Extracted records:
%%

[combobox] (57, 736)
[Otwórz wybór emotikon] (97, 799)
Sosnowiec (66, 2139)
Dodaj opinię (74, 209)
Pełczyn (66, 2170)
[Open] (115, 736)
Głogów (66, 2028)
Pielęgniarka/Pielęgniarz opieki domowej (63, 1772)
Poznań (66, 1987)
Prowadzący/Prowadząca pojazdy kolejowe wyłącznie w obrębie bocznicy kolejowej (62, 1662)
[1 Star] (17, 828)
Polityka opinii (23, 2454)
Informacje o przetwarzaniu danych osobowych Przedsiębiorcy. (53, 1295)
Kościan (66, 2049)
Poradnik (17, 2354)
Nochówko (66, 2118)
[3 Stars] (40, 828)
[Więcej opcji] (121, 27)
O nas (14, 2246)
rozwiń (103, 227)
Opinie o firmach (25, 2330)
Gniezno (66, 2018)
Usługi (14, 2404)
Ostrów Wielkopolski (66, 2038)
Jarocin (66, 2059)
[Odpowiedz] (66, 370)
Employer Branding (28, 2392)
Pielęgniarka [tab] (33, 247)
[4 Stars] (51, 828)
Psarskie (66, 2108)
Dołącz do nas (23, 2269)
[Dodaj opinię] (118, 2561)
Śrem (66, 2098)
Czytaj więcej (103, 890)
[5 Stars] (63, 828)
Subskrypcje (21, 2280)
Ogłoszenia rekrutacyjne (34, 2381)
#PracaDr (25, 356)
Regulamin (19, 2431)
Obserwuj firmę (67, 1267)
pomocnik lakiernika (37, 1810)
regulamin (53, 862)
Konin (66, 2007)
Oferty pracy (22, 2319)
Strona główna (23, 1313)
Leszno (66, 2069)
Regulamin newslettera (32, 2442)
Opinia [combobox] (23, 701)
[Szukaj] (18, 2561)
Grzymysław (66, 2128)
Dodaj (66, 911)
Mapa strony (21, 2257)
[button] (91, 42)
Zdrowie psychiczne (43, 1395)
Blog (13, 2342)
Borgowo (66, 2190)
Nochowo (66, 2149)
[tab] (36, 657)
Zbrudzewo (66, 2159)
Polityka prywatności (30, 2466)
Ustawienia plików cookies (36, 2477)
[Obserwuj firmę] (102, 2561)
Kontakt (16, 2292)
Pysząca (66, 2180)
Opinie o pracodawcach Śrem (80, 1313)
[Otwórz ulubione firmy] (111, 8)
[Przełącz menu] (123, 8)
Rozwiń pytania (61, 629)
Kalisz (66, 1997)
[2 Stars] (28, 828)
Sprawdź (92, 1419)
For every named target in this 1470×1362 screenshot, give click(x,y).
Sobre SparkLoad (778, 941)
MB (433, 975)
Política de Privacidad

%%

Assignment
Would you print all of the entries exactly as they stand?

Worked solution
[combobox] (57, 736)
[Otwórz wybór emotikon] (97, 799)
Sosnowiec (66, 2139)
Dodaj opinię (74, 209)
Pełczyn (66, 2170)
[Open] (115, 736)
Głogów (66, 2028)
Pielęgniarka/Pielęgniarz opieki domowej (63, 1772)
Poznań (66, 1987)
Prowadzący/Prowadząca pojazdy kolejowe wyłącznie w obrębie bocznicy kolejowej (62, 1662)
[1 Star] (17, 828)
Polityka opinii (23, 2454)
Informacje o przetwarzaniu danych osobowych Przedsiębiorcy. (53, 1295)
Kościan (66, 2049)
Poradnik (17, 2354)
Nochówko (66, 2118)
[3 Stars] (40, 828)
[Więcej opcji] (121, 27)
O nas (14, 2246)
rozwiń (103, 227)
Opinie o firmach (25, 2330)
Gniezno (66, 2018)
Usługi (14, 2404)
Ostrów Wielkopolski (66, 2038)
Jarocin (66, 2059)
[Odpowiedz] (66, 370)
Employer Branding (28, 2392)
Pielęgniarka [tab] (33, 247)
[4 Stars] (51, 828)
Psarskie (66, 2108)
Dołącz do nas (23, 2269)
[Dodaj opinię] (118, 2561)
Śrem (66, 2098)
Czytaj więcej (103, 890)
[5 Stars] (63, 828)
Subskrypcje (21, 2280)
Ogłoszenia rekrutacyjne (34, 2381)
#PracaDr (25, 356)
Regulamin (19, 2431)
Obserwuj firmę (67, 1267)
pomocnik lakiernika (37, 1810)
regulamin (53, 862)
Konin (66, 2007)
Oferty pracy (22, 2319)
Strona główna (23, 1313)
Leszno (66, 2069)
Regulamin newslettera (32, 2442)
Opinia [combobox] (23, 701)
[Szukaj] (18, 2561)
Grzymysław (66, 2128)
Dodaj (66, 911)
Mapa strony (21, 2257)
[button] (91, 42)
Zdrowie psychiczne (43, 1395)
Blog (13, 2342)
Borgowo (66, 2190)
Nochowo (66, 2149)
[tab] (36, 657)
Zbrudzewo (66, 2159)
Polityka prywatności (30, 2466)
Ustawienia plików cookies (36, 2477)
[Obserwuj firmę] (102, 2561)
Kontakt (16, 2292)
Pysząca (66, 2180)
Opinie o pracodawcach Śrem (80, 1313)
[Otwórz ulubione firmy] (111, 8)
[Przełącz menu] (123, 8)
Rozwiń pytania (61, 629)
Kalisz (66, 1997)
[2 Stars] (28, 828)
Sprawdź (92, 1419)
For every named target in this 1470×1362 screenshot, give click(x,y).
Sobre SparkLoad (778, 941)
MB (433, 975)
Política de Privacidad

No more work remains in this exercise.